▸ Goal
Please number the lines below as a list and leave out any blank ones.

Dataset entries
━━━━━━━━━━

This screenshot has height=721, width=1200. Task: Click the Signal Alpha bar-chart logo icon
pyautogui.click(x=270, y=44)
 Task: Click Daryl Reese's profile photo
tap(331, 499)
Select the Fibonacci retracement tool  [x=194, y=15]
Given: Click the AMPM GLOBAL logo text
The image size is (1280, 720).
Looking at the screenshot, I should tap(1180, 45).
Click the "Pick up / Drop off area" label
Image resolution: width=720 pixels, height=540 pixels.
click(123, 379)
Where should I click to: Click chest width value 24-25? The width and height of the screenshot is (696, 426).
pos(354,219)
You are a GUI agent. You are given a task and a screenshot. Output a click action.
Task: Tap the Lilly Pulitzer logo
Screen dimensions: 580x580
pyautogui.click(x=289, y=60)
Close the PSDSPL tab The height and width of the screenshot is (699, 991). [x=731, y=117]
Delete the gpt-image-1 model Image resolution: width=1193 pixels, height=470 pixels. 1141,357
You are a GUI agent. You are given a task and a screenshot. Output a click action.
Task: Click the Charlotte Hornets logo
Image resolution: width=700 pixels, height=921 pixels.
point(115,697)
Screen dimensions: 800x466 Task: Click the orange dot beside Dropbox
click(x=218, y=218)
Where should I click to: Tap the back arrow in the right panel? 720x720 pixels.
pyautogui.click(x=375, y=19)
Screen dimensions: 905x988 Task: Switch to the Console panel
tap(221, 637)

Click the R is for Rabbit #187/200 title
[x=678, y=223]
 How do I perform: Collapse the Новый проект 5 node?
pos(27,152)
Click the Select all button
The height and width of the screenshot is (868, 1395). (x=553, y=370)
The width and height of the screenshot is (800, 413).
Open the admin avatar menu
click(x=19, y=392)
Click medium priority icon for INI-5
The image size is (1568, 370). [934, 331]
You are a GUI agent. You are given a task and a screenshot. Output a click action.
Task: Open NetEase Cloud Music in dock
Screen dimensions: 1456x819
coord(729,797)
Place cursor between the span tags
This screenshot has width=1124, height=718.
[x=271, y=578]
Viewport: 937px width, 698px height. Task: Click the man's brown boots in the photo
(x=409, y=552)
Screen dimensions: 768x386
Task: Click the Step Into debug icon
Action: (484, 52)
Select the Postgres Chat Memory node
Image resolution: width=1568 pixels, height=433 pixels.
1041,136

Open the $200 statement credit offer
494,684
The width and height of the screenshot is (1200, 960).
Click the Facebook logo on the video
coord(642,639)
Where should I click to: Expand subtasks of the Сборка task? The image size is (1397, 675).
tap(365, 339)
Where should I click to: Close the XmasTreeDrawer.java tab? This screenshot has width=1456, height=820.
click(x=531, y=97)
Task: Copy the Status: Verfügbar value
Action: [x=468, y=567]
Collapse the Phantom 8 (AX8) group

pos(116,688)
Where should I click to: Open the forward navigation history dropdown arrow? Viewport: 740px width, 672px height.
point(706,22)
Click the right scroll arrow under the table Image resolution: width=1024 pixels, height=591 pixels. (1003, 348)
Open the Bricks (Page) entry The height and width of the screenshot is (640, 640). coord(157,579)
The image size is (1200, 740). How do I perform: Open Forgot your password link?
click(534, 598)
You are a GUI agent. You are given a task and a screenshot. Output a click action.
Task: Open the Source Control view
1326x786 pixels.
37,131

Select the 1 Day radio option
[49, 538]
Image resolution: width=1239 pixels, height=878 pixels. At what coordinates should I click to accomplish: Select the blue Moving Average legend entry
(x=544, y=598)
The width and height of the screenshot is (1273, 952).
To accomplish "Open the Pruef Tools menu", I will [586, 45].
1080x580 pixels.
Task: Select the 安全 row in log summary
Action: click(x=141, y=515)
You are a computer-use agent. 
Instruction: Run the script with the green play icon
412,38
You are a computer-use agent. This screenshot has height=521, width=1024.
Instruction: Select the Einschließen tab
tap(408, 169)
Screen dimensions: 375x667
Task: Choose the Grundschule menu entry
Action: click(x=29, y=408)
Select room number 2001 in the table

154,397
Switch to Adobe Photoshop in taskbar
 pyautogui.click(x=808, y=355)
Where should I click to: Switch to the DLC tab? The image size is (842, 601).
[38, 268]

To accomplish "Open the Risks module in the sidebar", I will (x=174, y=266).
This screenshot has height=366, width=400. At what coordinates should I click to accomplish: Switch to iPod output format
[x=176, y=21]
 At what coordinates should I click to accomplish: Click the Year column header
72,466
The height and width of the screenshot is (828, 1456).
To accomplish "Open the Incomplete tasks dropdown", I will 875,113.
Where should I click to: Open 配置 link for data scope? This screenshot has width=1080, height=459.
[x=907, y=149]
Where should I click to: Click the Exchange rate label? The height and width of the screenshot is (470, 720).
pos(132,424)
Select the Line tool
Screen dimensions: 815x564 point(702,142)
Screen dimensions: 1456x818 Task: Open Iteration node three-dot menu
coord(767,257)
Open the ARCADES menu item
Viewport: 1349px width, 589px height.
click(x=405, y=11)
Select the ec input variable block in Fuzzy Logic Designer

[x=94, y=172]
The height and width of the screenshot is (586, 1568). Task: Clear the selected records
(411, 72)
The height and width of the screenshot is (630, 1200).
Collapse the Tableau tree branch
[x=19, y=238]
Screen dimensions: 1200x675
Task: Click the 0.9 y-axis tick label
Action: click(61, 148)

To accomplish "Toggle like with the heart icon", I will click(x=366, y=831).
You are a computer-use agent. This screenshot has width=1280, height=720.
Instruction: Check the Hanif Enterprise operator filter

━━━━━━━━━━

▸ Response to this task
1. This screenshot has height=721, width=1200. Task: Click the Signal Alpha bar-chart logo icon
2. pyautogui.click(x=270, y=44)
3.  Task: Click Daryl Reese's profile photo
4. tap(331, 499)
5. Select the Fibonacci retracement tool  [x=194, y=15]
6. Given: Click the AMPM GLOBAL logo text
7. The image size is (1280, 720).
8. Looking at the screenshot, I should tap(1180, 45).
9. Click the "Pick up / Drop off area" label
10. Image resolution: width=720 pixels, height=540 pixels.
11. click(123, 379)
12. Where should I click to: Click chest width value 24-25? The width and height of the screenshot is (696, 426).
13. pos(354,219)
14. You are a GUI agent. You are given a task and a screenshot. Output a click action.
15. Task: Tap the Lilly Pulitzer logo
16. Screen dimensions: 580x580
17. pyautogui.click(x=289, y=60)
18. Close the PSDSPL tab The height and width of the screenshot is (699, 991). [x=731, y=117]
19. Delete the gpt-image-1 model Image resolution: width=1193 pixels, height=470 pixels. 1141,357
20. You are a GUI agent. You are given a task and a screenshot. Output a click action.
21. Task: Click the Charlotte Hornets logo
22. Image resolution: width=700 pixels, height=921 pixels.
23. point(115,697)
24. Screen dimensions: 800x466 Task: Click the orange dot beside Dropbox
25. click(x=218, y=218)
26. Where should I click to: Tap the back arrow in the right panel? 720x720 pixels.
27. pyautogui.click(x=375, y=19)
28. Screen dimensions: 905x988 Task: Switch to the Console panel
29. tap(221, 637)
30. Click the R is for Rabbit #187/200 title
31. [x=678, y=223]
32.  How do I perform: Collapse the Новый проект 5 node?
33. pos(27,152)
34. Click the Select all button
35. The height and width of the screenshot is (868, 1395). (x=553, y=370)
36. The width and height of the screenshot is (800, 413).
37. Open the admin avatar menu
38. click(x=19, y=392)
39. Click medium priority icon for INI-5
40. The image size is (1568, 370). [934, 331]
41. You are a GUI agent. You are given a task and a screenshot. Output a click action.
42. Task: Open NetEase Cloud Music in dock
43. Screen dimensions: 1456x819
44. coord(729,797)
45. Place cursor between the span tags
46. This screenshot has width=1124, height=718.
47. [x=271, y=578]
48. Viewport: 937px width, 698px height. Task: Click the man's brown boots in the photo
49. (x=409, y=552)
50. Screen dimensions: 768x386
51. Task: Click the Step Into debug icon
52. Action: (484, 52)
53. Select the Postgres Chat Memory node
54. Image resolution: width=1568 pixels, height=433 pixels.
55. 1041,136
56. Open the $200 statement credit offer
57. 494,684
58. The width and height of the screenshot is (1200, 960).
59. Click the Facebook logo on the video
60. coord(642,639)
61. Where should I click to: Expand subtasks of the Сборка task? The image size is (1397, 675).
62. tap(365, 339)
63. Where should I click to: Close the XmasTreeDrawer.java tab? This screenshot has width=1456, height=820.
64. click(x=531, y=97)
65. Task: Copy the Status: Verfügbar value
66. Action: [x=468, y=567]
67. Collapse the Phantom 8 (AX8) group
68. pos(116,688)
69. Where should I click to: Open the forward navigation history dropdown arrow? Viewport: 740px width, 672px height.
70. point(706,22)
71. Click the right scroll arrow under the table Image resolution: width=1024 pixels, height=591 pixels. (1003, 348)
72. Open the Bricks (Page) entry The height and width of the screenshot is (640, 640). coord(157,579)
73. The image size is (1200, 740). How do I perform: Open Forgot your password link?
74. click(534, 598)
75. You are a GUI agent. You are given a task and a screenshot. Output a click action.
76. Task: Open the Source Control view
77. 1326x786 pixels.
78. 37,131
79. Select the 1 Day radio option
80. [49, 538]
81. Image resolution: width=1239 pixels, height=878 pixels. At what coordinates should I click to accomplish: Select the blue Moving Average legend entry
82. (x=544, y=598)
83. The width and height of the screenshot is (1273, 952).
84. To accomplish "Open the Pruef Tools menu", I will [586, 45].
85. 1080x580 pixels.
86. Task: Select the 安全 row in log summary
87. Action: click(x=141, y=515)
88. You are a computer-use agent. 
89. Instruction: Run the script with the green play icon
90. 412,38
91. You are a computer-use agent. This screenshot has height=521, width=1024.
92. Instruction: Select the Einschließen tab
93. tap(408, 169)
94. Screen dimensions: 375x667
95. Task: Choose the Grundschule menu entry
96. Action: click(x=29, y=408)
97. Select room number 2001 in the table
98. 154,397
99. Switch to Adobe Photoshop in taskbar
100.  pyautogui.click(x=808, y=355)
101. Where should I click to: Switch to the DLC tab? The image size is (842, 601).
102. [38, 268]
103. To accomplish "Open the Risks module in the sidebar", I will (x=174, y=266).
104. This screenshot has height=366, width=400. At what coordinates should I click to accomplish: Switch to iPod output format
105. [x=176, y=21]
106.  At what coordinates should I click to accomplish: Click the Year column header
107. 72,466
108. The height and width of the screenshot is (828, 1456).
109. To accomplish "Open the Incomplete tasks dropdown", I will 875,113.
110. Where should I click to: Open 配置 link for data scope? This screenshot has width=1080, height=459.
111. [x=907, y=149]
112. Where should I click to: Click the Exchange rate label? The height and width of the screenshot is (470, 720).
113. pos(132,424)
114. Select the Line tool
115. Screen dimensions: 815x564 point(702,142)
116. Screen dimensions: 1456x818 Task: Open Iteration node three-dot menu
117. coord(767,257)
118. Open the ARCADES menu item
119. Viewport: 1349px width, 589px height.
120. click(x=405, y=11)
121. Select the ec input variable block in Fuzzy Logic Designer
122. [x=94, y=172]
123. The height and width of the screenshot is (586, 1568). Task: Clear the selected records
124. (411, 72)
125. The height and width of the screenshot is (630, 1200).
126. Collapse the Tableau tree branch
127. [x=19, y=238]
128. Screen dimensions: 1200x675
129. Task: Click the 0.9 y-axis tick label
130. Action: click(61, 148)
131. To accomplish "Toggle like with the heart icon", I will click(x=366, y=831).
132. You are a computer-use agent. This screenshot has width=1280, height=720.
133. Instruction: Check the Hanif Enterprise operator filter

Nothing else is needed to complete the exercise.